Date: Fri, 6 Feb 2009 11:38:21 +0100
From: cc at informatik.uni-stuttgart.de
To: cctalk at
classiccmp.org
Subject: RE: speaking of 3.5
On Thu, 5 Feb 2009, Fred Cisin wrote:
Some of the older drives had a flywheel. A drill,
in indexing jig, a
light and photocell, any you could modify a 3.5" drive to provide 10 or 16
pulses from physically fixed positions, without being dependent on
repeatability of rotational speed.
I don't think that this would work, simply because the motor driver IC
has an internal PLL that controls the motor speed according to the output
of the flywheel sensor, and that PLL is crystal locked (a small resonator
of e.g. 981kHz, 1MHz or 493kHz).
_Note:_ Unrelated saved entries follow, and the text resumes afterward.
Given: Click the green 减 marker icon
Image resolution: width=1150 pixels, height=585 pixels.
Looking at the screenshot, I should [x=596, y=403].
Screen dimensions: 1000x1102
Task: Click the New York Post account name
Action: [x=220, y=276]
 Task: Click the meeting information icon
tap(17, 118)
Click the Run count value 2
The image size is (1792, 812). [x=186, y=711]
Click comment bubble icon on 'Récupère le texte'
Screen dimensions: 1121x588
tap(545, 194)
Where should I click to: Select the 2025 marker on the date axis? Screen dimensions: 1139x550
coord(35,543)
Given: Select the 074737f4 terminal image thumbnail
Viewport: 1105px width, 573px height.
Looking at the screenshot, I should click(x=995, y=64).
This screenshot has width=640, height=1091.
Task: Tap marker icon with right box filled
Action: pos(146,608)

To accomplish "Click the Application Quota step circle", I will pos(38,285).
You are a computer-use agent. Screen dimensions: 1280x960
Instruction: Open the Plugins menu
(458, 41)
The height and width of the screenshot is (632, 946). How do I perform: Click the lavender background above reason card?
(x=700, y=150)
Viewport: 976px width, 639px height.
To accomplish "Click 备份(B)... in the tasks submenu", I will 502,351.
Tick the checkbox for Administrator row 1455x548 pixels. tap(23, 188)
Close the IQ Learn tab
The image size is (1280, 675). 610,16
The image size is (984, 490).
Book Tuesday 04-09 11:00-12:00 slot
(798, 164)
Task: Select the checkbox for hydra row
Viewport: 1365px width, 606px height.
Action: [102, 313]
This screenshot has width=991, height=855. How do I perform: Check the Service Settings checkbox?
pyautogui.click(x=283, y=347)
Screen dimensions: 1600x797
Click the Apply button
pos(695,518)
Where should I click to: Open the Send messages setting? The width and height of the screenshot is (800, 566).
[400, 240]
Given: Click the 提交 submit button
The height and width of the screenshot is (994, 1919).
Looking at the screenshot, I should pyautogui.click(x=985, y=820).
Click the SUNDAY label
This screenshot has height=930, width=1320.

In order to change the speed you need to
change that ceramic resonator.
I know that because I've been trying to slightly reduce the speed of a
3.5" drive in order to write long tracks on an Amiga. That is BTW how I
found out that the driver IC I mentioned in an earlier post can do 600 and
720 RPM.
Christian
Hi
First we are assumming that the drive already has a switch
for 720K that works.
On the ones I'm looking at, one could glue some equally
spaced tabs on the flywheel and add a opto pickup.
The 3.5 disk always mounts the same relative to the motor
and uses a sensor on the motor to create the index.
The Mitsumi drive I have in my hand right now has
just such an exposed flywheel/motor.
I looked at the Teacs I have and don't believe one
could do this because the motor is mounted differently.